## [Work to be completed]
State the number of lines in the following data that contain the string "screenshot", and nothing else.

Top of Data supplied

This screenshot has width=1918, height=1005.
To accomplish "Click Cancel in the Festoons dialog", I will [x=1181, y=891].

Bottom of Data supplied
Top of Data supplied

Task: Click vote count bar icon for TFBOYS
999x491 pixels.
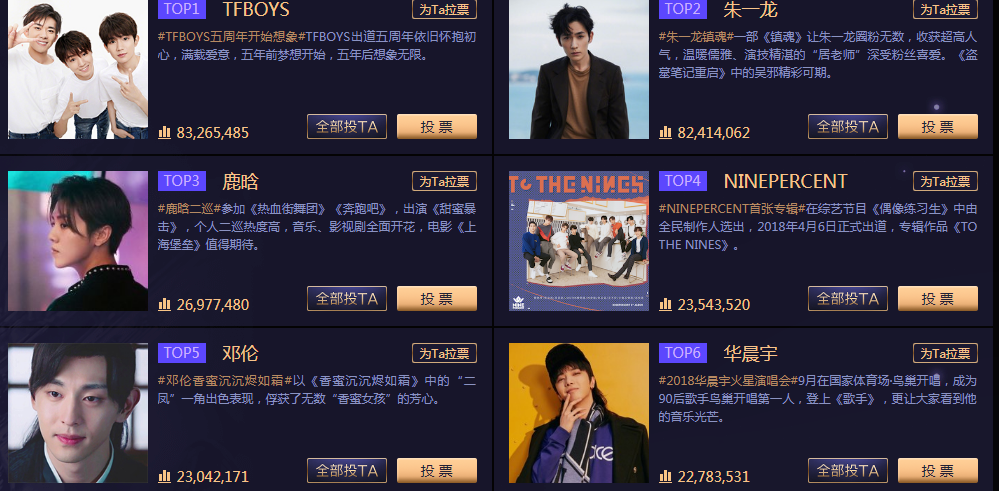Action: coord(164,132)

Bottom of Data supplied
Top of Data supplied

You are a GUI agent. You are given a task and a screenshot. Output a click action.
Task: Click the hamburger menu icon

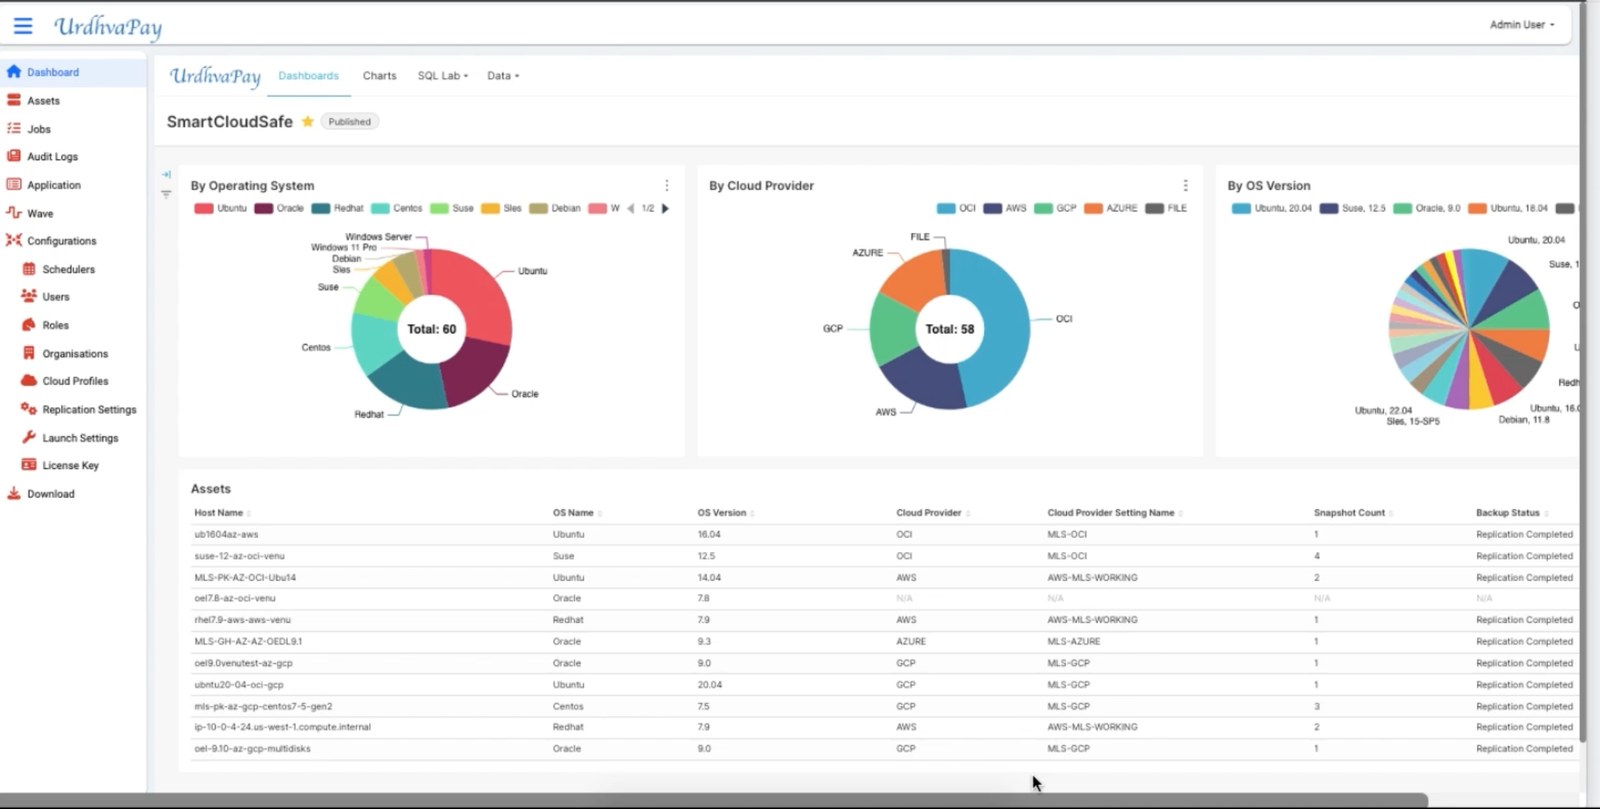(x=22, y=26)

Bottom of Data supplied

## [Task solution]
2